TASK PROMPT: Read through the lines below and copy the ones holding the string "agent".

DATASET RECORDS:
= Beginning of Section =
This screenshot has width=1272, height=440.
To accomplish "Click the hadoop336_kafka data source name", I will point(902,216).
= End of Section =
= Beginning of Section =
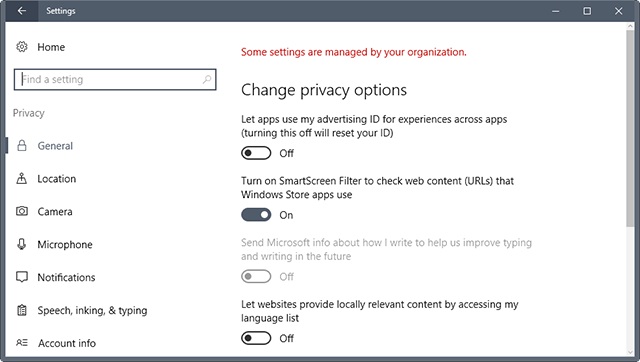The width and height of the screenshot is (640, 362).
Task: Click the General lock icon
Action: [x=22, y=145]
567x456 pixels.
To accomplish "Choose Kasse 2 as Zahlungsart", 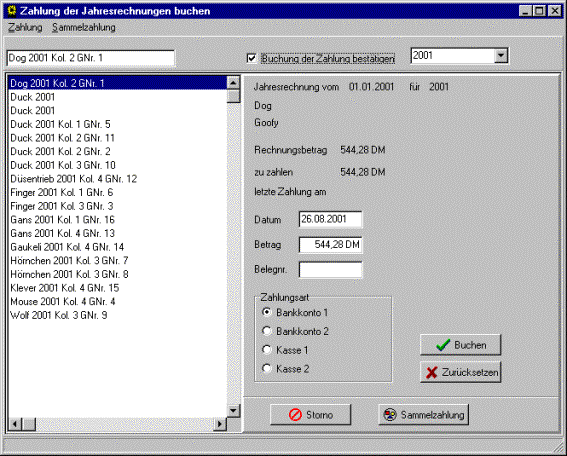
= End of Section =
= Beginning of Section =
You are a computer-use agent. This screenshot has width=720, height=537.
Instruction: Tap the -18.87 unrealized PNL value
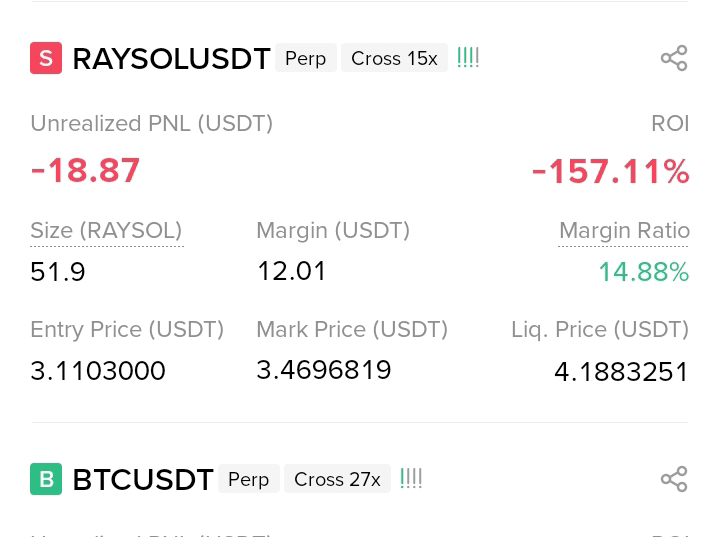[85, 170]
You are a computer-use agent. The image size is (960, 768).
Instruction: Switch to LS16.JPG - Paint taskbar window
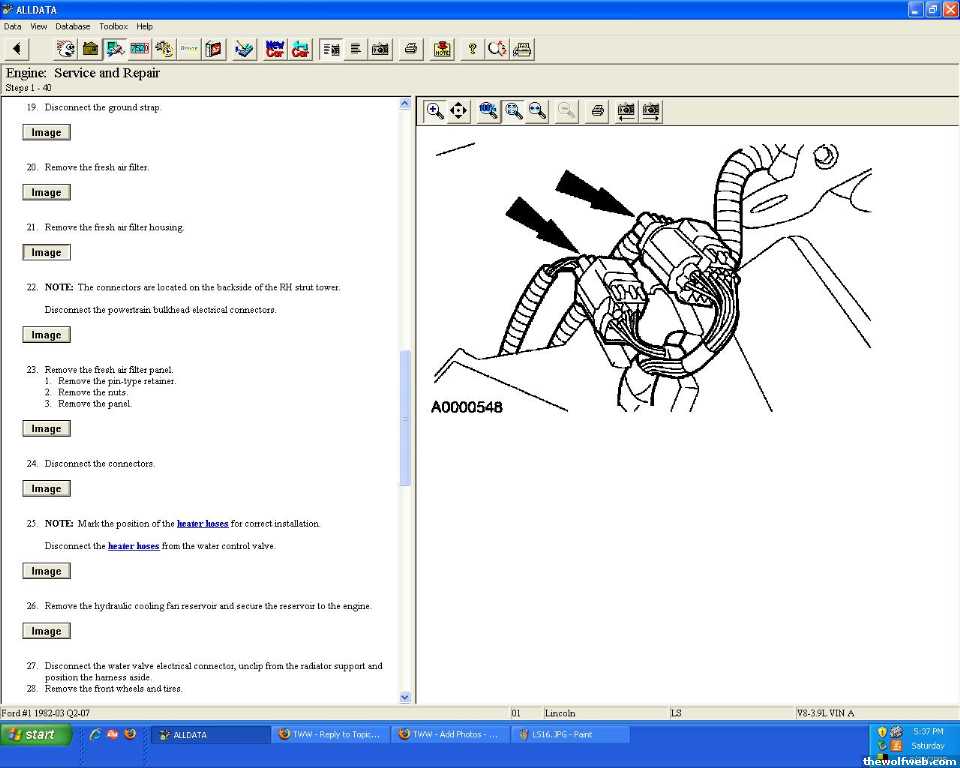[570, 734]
= End of Section =
RESPONSE TO THIS TASK:
You are a computer-use agent. This screenshot has width=720, height=537.
You are a computer-use agent. The image size is (960, 768).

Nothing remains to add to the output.